# Whats a guy to do??



## Matt01227 (Nov 2, 2021)

Right...

Male. 37. 5.9 188lbs after the cut, now looking to bulk up as usual but this time with a bit of help. Back in 2018 i tried and quite liked Test300 purchased from homeofsteriods. paid. turned up. Happy days.
Just went on it again and its not available in the uk... sooooo... any ideas??
I live in a small village with a commercial gym with no real big guys that would make me suspect that they are using. And if they were id be very concerned as they must be doing something very wrong.
So .. whats a guy to do?

My diet is pretty clean.
Got more prep containers than amazon in my cupboard so im pretty set for a bulk.. 

Any ideas welcome

Many thanks


----------



## flenser (Nov 2, 2021)

Best idea is to introduce yourself in the intro section, then hang around and learn something. Anyone who PMs you with offers of gear is a scammer and will take your money.


----------



## Matt01227 (Nov 2, 2021)

Noted

That makes sense . No one knows me and no one here so instantly making a connection would be difficult this way. Should have thought this one through before the post.

oops


----------



## Send0 (Nov 2, 2021)

If you are asking where to get more testosterone, then I must tell you that we are not a source board and do not have/give recommendations on where to get AAS.


----------



## Matt01227 (Nov 2, 2021)

Send0 said:


> If you are asking where to get more testosterone, then I must tell you that we are not a source board and do not have/give recommendations on where to get AAS.


Good to know thanks.. Any advice on how and where would be appreciated but completely understand that this is not the place now to ask such questions..
All the best


----------



## Send0 (Nov 2, 2021)

Matt01227 said:


> Good to know thanks.. Any advice on how and where would be appreciated but completely understand that this is not the place now to ask such questions..
> All the best


Correct, this forum is not the place that will answer those questions.


----------



## Matt01227 (Nov 2, 2021)

Got it. thats what i was saying. i wont ask for a contact on an open forum. Plus i understand that no one is likely to offer any assistance should one ask for this. 
Many thanks once again


----------



## Sityslicker1 (Nov 2, 2021)

flenser said:


> Best idea is to introduce yourself in the intro section, then hang around and learn something. Anyone who PMs you with offers of gear is a scammer and will take your money.


Brah really? I'm trying to feed my kiddos here.


----------

* **Problem to work on**:
Answer these questions using the forum thread:
(a) In what year did Matt01227 first try Test300?
(b) What does flenser say a newcomer should do first?
(c) What kind of board does Send0 say the forum is not?

* **Listing**:

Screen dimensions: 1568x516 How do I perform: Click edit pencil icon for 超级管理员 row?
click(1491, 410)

---

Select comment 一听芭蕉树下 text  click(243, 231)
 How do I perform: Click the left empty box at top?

* **Answer to the problem**:
(a) 2018
(b) Introduce yourself in the intro section, then hang around and learn something.
(c) A source board